Perhaps, in Capita’s case, the problems the Criminal Records Bureau
has experienced in its first year of operation is reason enough.
The CRB, which Capita runs on behalf of the Home Office under a
£400m, 10-year contract, has been dogged by delays to police
checks on professionals working with children and vulnerable
adults.

The figures for CRB’s first year performance make uncomfortable
reading for both Capita and the government. Just 19.4 per cent of
standard checks, or disclosures, were completed within one week
(target 95 per cent) and 52.4 per cent of enhanced disclosures were
completed in three weeks (90 per cent target).

Aldridge says the “key” to performance in public services is
“honesty”. He admits mistakes were made and “regrets the disruption
the backlog caused”. But, he says, it is not all Capita’s fault,
arguing that it only handles each “application for five days of the
three weeks it takes to process”.

There was also the government’s decision to insist on a paper-based
process at the last minute, for which Capita was paid an additional
£19m. As Capita’s original bid had been based on an electronic
system, this required a total redesign of the service.

Despite this, Capita’s role in the debacle was reflected in the
government fining it £1.8m in May. However, Aldridge says the
problems have been addressed to the point where today 99 per cent
of disclosures are taking less than three weeks to complete.

It is not likely to be enough and there seem to be more changes
ahead. The first indication of this was last month when, out of the
blue, the CRB substantially increased its fees for processing
disclosures.

From this month, the cost of standard disclosures will double from
£12 to £24 and enhanced disclosures will rise from
£13 to £29. The move has been slammed by virtually
everyone.

CRB managing director John O’Brien says the rise is needed to
balance the agency’s books – it was making a loss on each
disclosure.

It was envisaged at the start of the CRB that it would be
self-funding, but after a year’s operation the current level of
income is not covering the operational cost, O’Brien explains. In
keeping with the chaotic nature of the planning of the service, he
says the initial fees were based on the best information available
at the time.

“This was a big green field project – there is no other central
checking agency of this type in Europe – and it had to be built
from scratch,” he adds.

This cuts little ice with service users.
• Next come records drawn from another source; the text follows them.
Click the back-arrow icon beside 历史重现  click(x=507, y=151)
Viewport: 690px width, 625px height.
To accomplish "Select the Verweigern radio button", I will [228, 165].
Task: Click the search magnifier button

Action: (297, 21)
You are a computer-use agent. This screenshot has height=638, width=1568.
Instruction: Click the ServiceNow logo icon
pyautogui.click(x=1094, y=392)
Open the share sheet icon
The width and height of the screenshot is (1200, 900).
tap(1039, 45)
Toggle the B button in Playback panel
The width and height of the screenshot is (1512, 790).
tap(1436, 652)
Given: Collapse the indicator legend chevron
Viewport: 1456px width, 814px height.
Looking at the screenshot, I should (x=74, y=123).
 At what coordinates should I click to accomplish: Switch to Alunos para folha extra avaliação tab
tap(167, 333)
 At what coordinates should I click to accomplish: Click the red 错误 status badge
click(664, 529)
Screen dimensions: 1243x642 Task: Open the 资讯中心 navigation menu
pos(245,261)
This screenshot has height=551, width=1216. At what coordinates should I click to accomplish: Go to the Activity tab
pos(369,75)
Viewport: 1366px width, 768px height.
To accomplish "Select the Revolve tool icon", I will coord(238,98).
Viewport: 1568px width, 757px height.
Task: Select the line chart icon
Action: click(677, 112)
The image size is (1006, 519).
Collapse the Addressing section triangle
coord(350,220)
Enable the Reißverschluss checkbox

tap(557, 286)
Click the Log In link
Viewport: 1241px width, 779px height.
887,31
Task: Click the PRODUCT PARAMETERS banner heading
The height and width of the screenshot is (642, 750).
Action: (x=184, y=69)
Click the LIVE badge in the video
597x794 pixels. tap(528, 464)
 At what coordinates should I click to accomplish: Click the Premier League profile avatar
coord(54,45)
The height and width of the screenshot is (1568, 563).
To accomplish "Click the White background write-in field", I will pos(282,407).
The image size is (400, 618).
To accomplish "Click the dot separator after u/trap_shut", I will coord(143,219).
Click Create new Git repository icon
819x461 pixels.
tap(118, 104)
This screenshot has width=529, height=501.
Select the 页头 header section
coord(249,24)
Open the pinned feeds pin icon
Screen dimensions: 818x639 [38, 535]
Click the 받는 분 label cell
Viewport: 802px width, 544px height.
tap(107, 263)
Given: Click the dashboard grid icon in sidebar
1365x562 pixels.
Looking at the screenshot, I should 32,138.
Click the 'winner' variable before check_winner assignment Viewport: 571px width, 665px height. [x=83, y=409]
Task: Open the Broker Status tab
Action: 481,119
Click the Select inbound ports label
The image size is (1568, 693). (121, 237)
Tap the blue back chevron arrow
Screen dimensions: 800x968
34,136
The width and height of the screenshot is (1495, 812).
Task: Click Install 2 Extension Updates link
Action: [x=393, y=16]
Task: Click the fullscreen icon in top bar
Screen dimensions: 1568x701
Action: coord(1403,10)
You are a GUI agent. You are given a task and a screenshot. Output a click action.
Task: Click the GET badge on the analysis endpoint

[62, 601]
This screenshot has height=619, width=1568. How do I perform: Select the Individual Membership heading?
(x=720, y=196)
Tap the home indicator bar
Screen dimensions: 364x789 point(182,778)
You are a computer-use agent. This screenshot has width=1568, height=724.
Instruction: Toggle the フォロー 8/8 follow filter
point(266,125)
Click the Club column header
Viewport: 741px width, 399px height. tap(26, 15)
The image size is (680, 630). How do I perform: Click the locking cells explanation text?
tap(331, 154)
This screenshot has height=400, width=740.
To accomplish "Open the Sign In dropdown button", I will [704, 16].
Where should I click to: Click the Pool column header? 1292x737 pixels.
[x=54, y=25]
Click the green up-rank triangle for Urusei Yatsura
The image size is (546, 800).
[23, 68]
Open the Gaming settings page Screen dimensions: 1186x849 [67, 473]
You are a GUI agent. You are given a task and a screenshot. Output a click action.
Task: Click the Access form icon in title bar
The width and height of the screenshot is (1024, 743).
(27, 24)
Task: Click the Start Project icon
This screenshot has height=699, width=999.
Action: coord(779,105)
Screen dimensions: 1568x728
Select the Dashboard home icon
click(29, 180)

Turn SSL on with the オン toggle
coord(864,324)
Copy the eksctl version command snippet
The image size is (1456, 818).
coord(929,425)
Justifiably they ask why
they are expected to pay more for a service that performed so badly
– there are still thousands of checks outstanding from last year.
Under Aldridge’s mantra of services being judged on performance,
should not the cost be coming down?

The lack of consultation over the fees hike has angered everyone.
“The first we knew of it was when we received a letter from the CRB
informing us,” says Jan Cosgrove, national organiser of charity
Fair Play for Children.

The CRB claims that its problems have been compounded by 40 per
cent of forms needing to be returned because they were incorrectly
filled in, but Cosgrove says some of the forms he has sent have
gone astray within the CRB system. The fact that the increase has
been introduced with no warning and in the middle of the financial
year will cause havoc with organisation’s budgets and make it
difficult for the private sector, such as care home providers, to
pass on costs to their customers.

Sir Jeremy Beecham, chairperson of the Local Government
Association, said the decision would add £15m a year to
council budgets, and is calling for a delay until next April. “If
the economics mean that charges have to be increased, then we need
the decision deferred so that it can be built into the financial
planning cycle and take account of budgets for next year.”

The LGA has held discussions with the Home Office, but
realistically the most likely concession it will get is for any
future increases to be consulted on first. The voluntary sector is
going to feel the impact more than most because “they don’t have
customers to pass costs onto”, says Susanne Rauprich, chief
executive of the National Council of Voluntary Youth Services.

“Charities that have set their budgets for the financial year will
now have to spend more than twice what they expected and, at worst,
this could mean cutting back on services,” she adds.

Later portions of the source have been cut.